De l’esclavage des Nègres, par Montesquieu.

 » Si j’avais à soutenir « , nous dit Montesquieu ( Montesquieu, De L’esprit des lois, 1748, Livre quinzième, Chapitre V. ),  » le droit que nous avons eu de rendre les nègres esclaves, voici ce que je dirais : Les peuples d’Europe ayant exterminé ceux de l’Amérique, ils ont dû mettre en esclavage ceux de l’Afrique, pour s’en servir à défricher tant de terres. Le sucre serait trop cher, si l’on ne faisait travailler la plante qui le produit par des esclaves.

Ceux dont il s’agit sont noirs depuis les pieds jusqu’à la tête ; et ils ont le nez si écrasé qu’il est presque impossible de les plaindre. On ne peut se mettre dans l’esprit que Dieu, qui est un être très sage, ait mis une âme, surtout une âme bonne, dans un corps tout noir.

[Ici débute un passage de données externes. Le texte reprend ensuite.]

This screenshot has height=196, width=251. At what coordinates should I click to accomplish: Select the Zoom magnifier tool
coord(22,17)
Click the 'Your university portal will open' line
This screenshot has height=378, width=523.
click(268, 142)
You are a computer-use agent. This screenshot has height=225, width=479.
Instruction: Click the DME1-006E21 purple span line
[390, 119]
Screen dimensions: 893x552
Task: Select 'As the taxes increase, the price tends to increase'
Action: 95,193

Il est si naturel de penser que c’est la couleur qui constitue l’essence de l’humanité, que les peuples d’Asie, qui font des eunuques, privent toujours les noirs du rapport qu’ils ont avec nous d’une façon plus marquée.

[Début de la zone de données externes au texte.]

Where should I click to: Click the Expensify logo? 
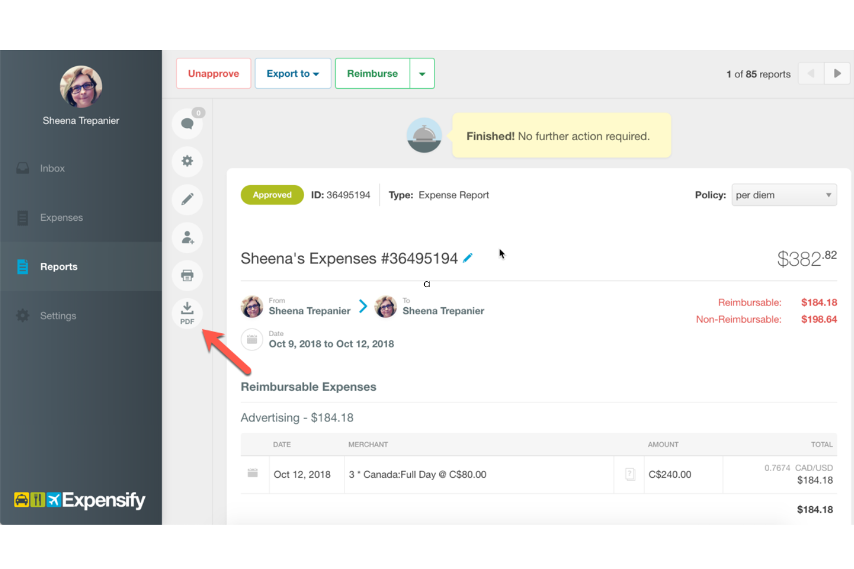(79, 500)
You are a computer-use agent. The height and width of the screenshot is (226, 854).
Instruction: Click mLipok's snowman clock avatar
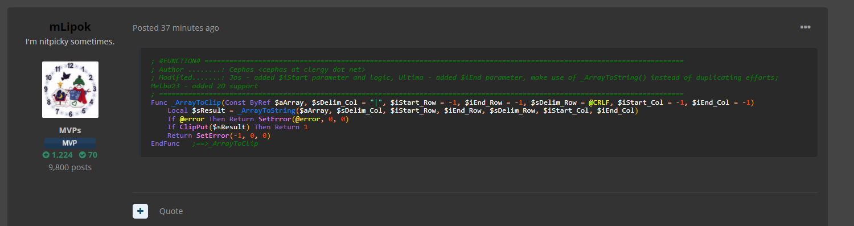pos(70,89)
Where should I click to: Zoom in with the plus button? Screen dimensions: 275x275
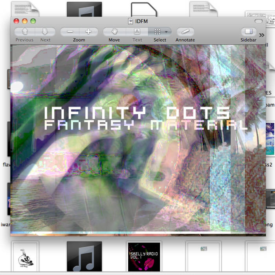point(88,32)
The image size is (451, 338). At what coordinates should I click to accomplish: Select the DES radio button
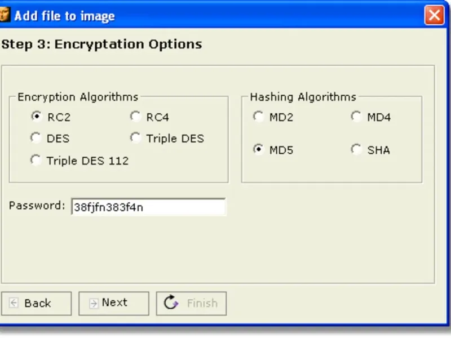[37, 138]
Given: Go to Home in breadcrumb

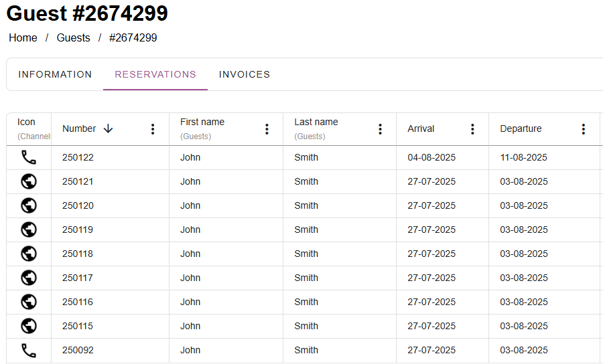Looking at the screenshot, I should 23,37.
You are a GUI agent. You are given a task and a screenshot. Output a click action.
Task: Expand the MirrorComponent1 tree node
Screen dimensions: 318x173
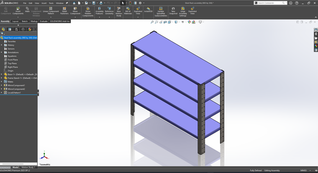(x=1, y=85)

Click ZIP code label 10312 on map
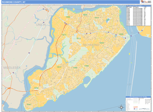59,67
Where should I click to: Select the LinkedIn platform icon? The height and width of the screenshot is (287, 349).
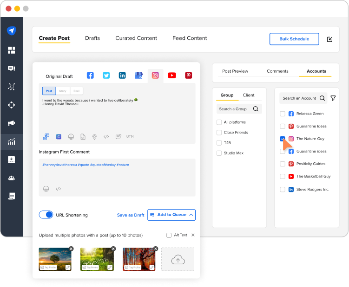click(122, 76)
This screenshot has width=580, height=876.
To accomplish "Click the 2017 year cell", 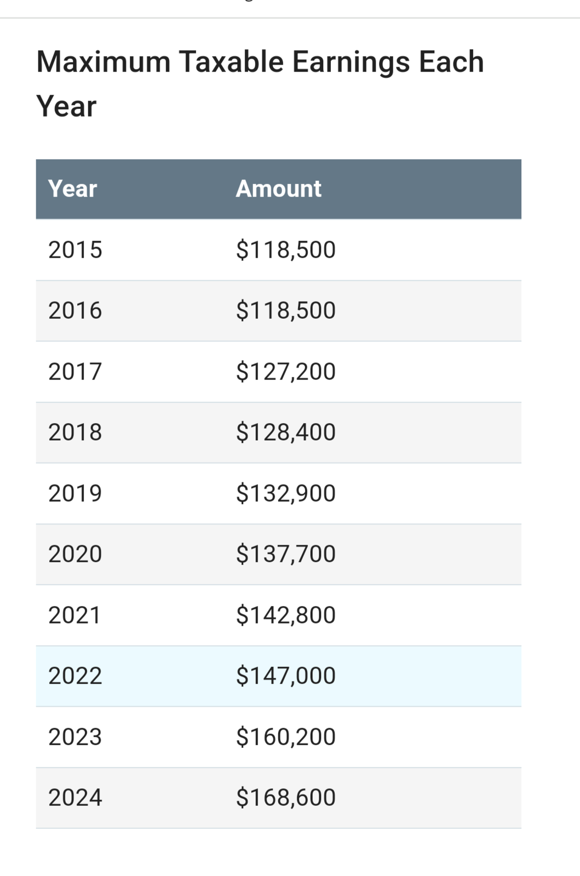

On peut juger de la couleur de la peau par celle des cheveux, qui, chez les Égyptiens, les meilleurs philosophes du monde, étaient d’une si grande conséquence, qu’ils faisaient mourir tous les hommes roux qui leur tombaient entre les mains. Une preuve que les nègres n’ont pas le sens commun, c’est qu’ils font plus de cas d’un collier de verre que de l’or, qui, chez des nations policées, est d’une si grande conséquence. Il est impossible que nous supposions que ces gens-là soient des hommes ; parce que, si nous les supposions des hommes, on commencerait à croire que nous ne sommes pas nous-mêmes chrétiens.

De petits esprits exagèrent trop l’injustice que l’on fait aux Africains.

Car, si elle était telle qu’ils le disent, ne serait-il pas venu dans la tête des princes d’Europe, qui font entre eux tant de conventions inutiles, d’en faire une générale en faveur de la miséricorde et de la
pitié ? « 

Analyse du texte : Montesquieu, dit-on, reprend ici de façon cynique, les arguments des esclavagistes pour en dégager leur aspect immoral. Certes, il a dit plus haut que l’esclavage n’est pas bon par sa nature. Mais ce qui est surprenant pour quelqu’un qui semble s’élever contre le système esclavagiste, c’est que Montesquieu est l’un des financeurs de ce commerce soit-disant  » pas bon par sa nature « .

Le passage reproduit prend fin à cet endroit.